MG, MND AND GBS Flashcards
What is the pathophysiology of myasthenia gravis?
antibodies to the acetylcholine receptors attack the receptor and lead to destruction of the post synaptic membrane
the reduced no of binding sites for ACh leads to inconsistent generation of muscle fibre action potentials which manifests as skeletal muscle weakness
what the S&S of MG?
muscular fatigue
ptosis and diplopia
peek sign - ask patients to close eyes and doctor tried to pry them open - should be easy
Dysphagia
dysathria
facial paresis
proximal limb weakness - reflexes and sensation are normal
what is MG associated with?
in <50s = commoner in women and associated with other autoimmune conditions and thymic hyperplasia
in >50’s = commoner in men and associated with thymic atrophy or tumour, RA and SLE
how is MG diagnosed?
Serum AChR antibody analysis
Muscle-specific tyrosine kinase (MUSK) antibodies
serial pulmonary function tests
- in MG crisis there is low FVC and NIF
Repetitive nerve stimulation - decreased response
CT thymus
- enlargement, atrophy or tumour
how is MG treated?
symptom control
- pyridostigmine (Anticholinesterase)
Immunosupression
- prednisolone
- may be combined with azathioprine
thymectomy
outline mysathenia crisis
life threatening weakness of respiratory muscles
monitor FVC - if below 20ml/kg then ventilate
Plasmapharesis and IVIG and identify trigger
what can trigger myasthenia crisis?
pregnancy infection gentamicin opiates B-blockers over treatment
what is MND?
cluster of degenerative disease characterised by loss of neurons in the motor cortex, cranial nerve nuclei and anterior horn cells
upper and lower motor neurons are affected but there is no sensory loss or sphincter disturbance which distinguises it from MS and polyneuropathies
what are the types of MND and how are they distinguised?
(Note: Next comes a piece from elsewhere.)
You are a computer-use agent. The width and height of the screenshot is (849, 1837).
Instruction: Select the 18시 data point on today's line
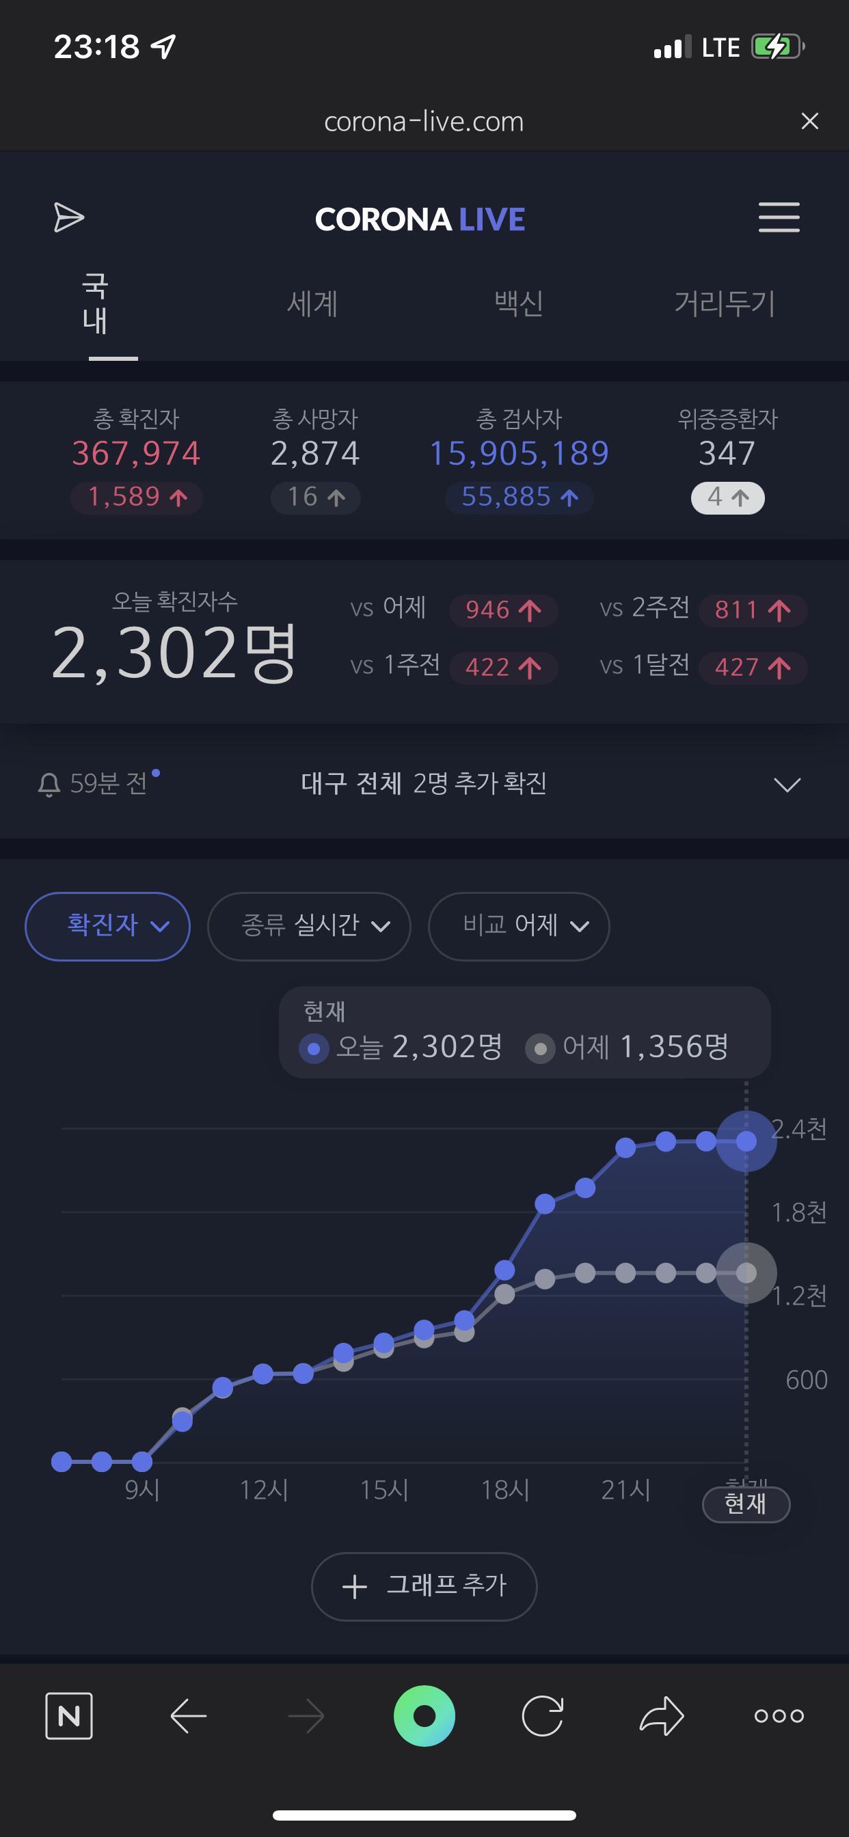(504, 1270)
Amyotrophic lateral sclerosis
- typical MND with loss of motor neurons in mortor cortex, and anterior horn
Progressive bulbar palsy
- only affectds cranial nerves IX-XII
progressive muscular atrophy
- anterior horn cells only
- no UMN signs. affects distal muscles before proximal
Primary lateral sclerosis
- loss of Betz cells in motor cortex so mainly UMN signs + marked spastic leg weakness and pseudobulbar palsy
what are the general S&S of ALS? what are the UMN and LMN signs
stumbling spastic gait
foot drop and proximal myopathy
weak grip and shoulder abduction
aspiration pneumonia
UMN signs
- spascity
- Brisk reflexes
- Upgoing plantars
LMN signs
- wasting
- fasiculation
- bulbar signs ie swallowing and speech
can also see fronto-temporal dementia in 25%
how is MND diagnosed?
Mostly clinical
electromyography and repetiitive nerve stimulation can help
how is MND treated ?
Riluzole - prolongs life
Respiratory symptoms = NIPPV or ventilation
Mucous = carbocystiene
dysphagia = NG or PEG feeding
spascity = muscle relaxants (tizanidine) + PT
what infections can lead to Guillain Barre Syndrome?
CMV
EBV
Hep E
Camplyobacter jejuni
Mycoplasma species
what are the S&S of GBS?
progressive, ascending, symmetrical muscle weakness
- flacid paralysis with areflexia
- starts in legs and moves up
paraesthesia
areflexia
speech problems
rspiratory distress
facial weakness and droop
mild dysautonomia
- increased HR, increased BP and OH
what is the autoantibody involved in GBS?
antiganglioside antibodies such as GM1, asialoGM1, LM1 and GD1b.